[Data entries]
# # #

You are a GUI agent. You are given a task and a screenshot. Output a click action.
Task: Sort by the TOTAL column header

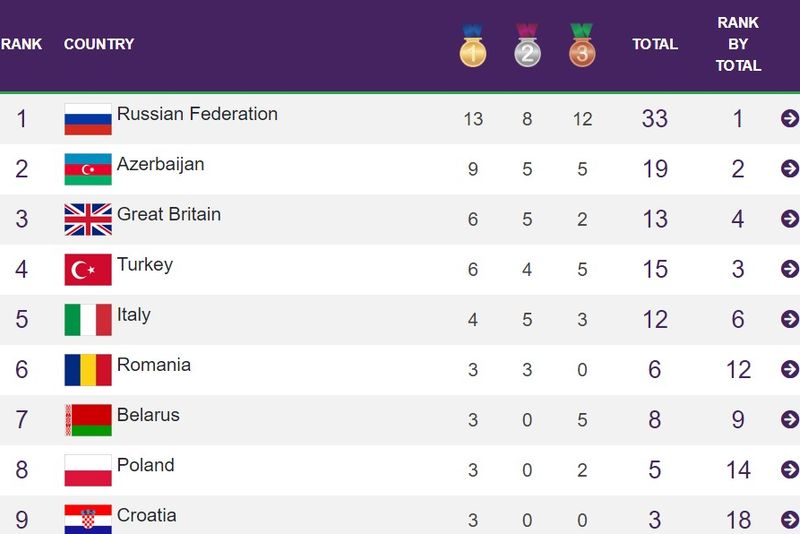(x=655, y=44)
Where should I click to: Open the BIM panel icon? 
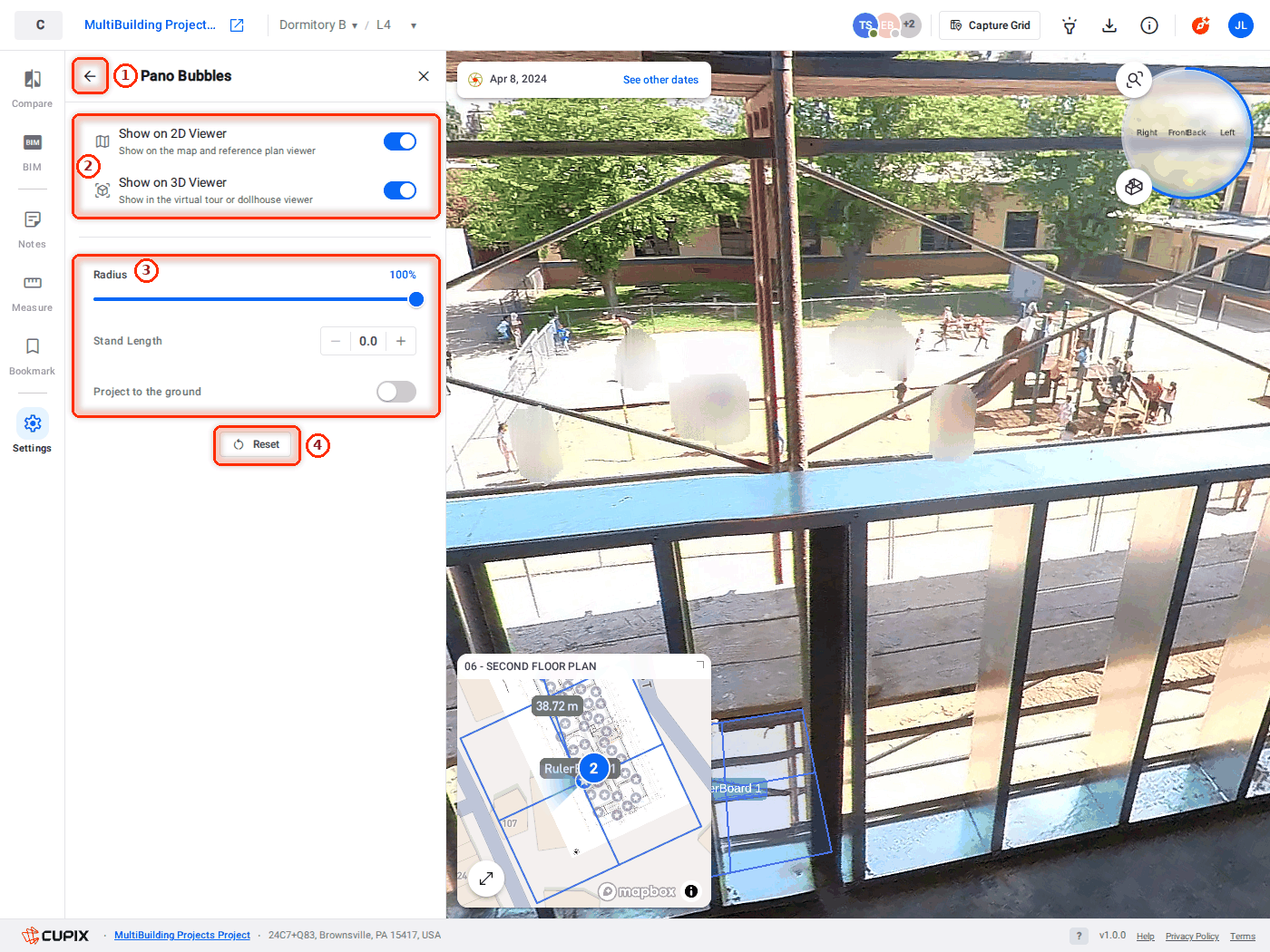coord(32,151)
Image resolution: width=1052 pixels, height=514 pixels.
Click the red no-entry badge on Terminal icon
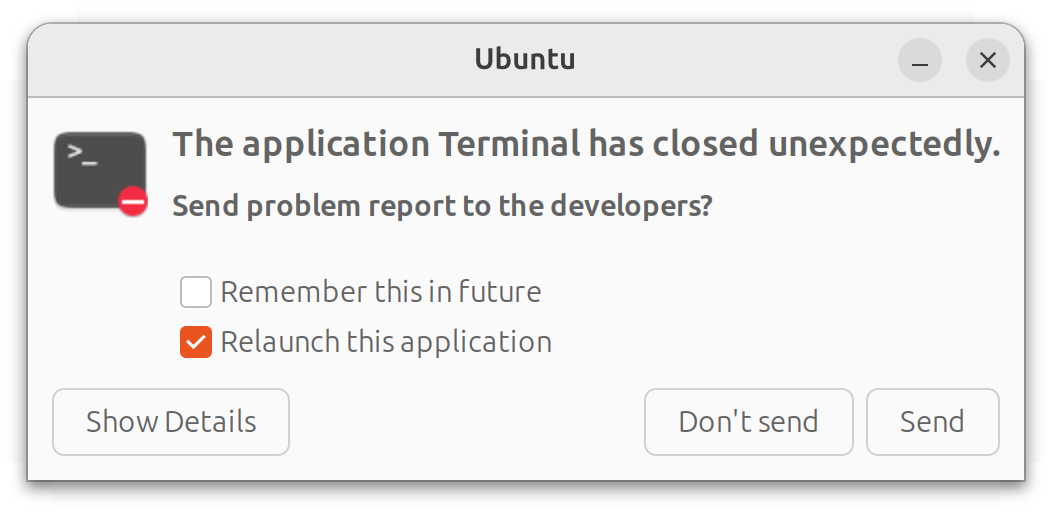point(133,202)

# # #

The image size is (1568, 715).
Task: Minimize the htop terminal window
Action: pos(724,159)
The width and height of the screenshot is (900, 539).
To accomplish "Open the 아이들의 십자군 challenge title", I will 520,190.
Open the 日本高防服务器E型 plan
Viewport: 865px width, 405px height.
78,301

# # #

WHAT TO PRODUCE
Tally up the lines of the data above where the string "screenshot" appears, and give only the count.

EXERCISE SOLUTION
2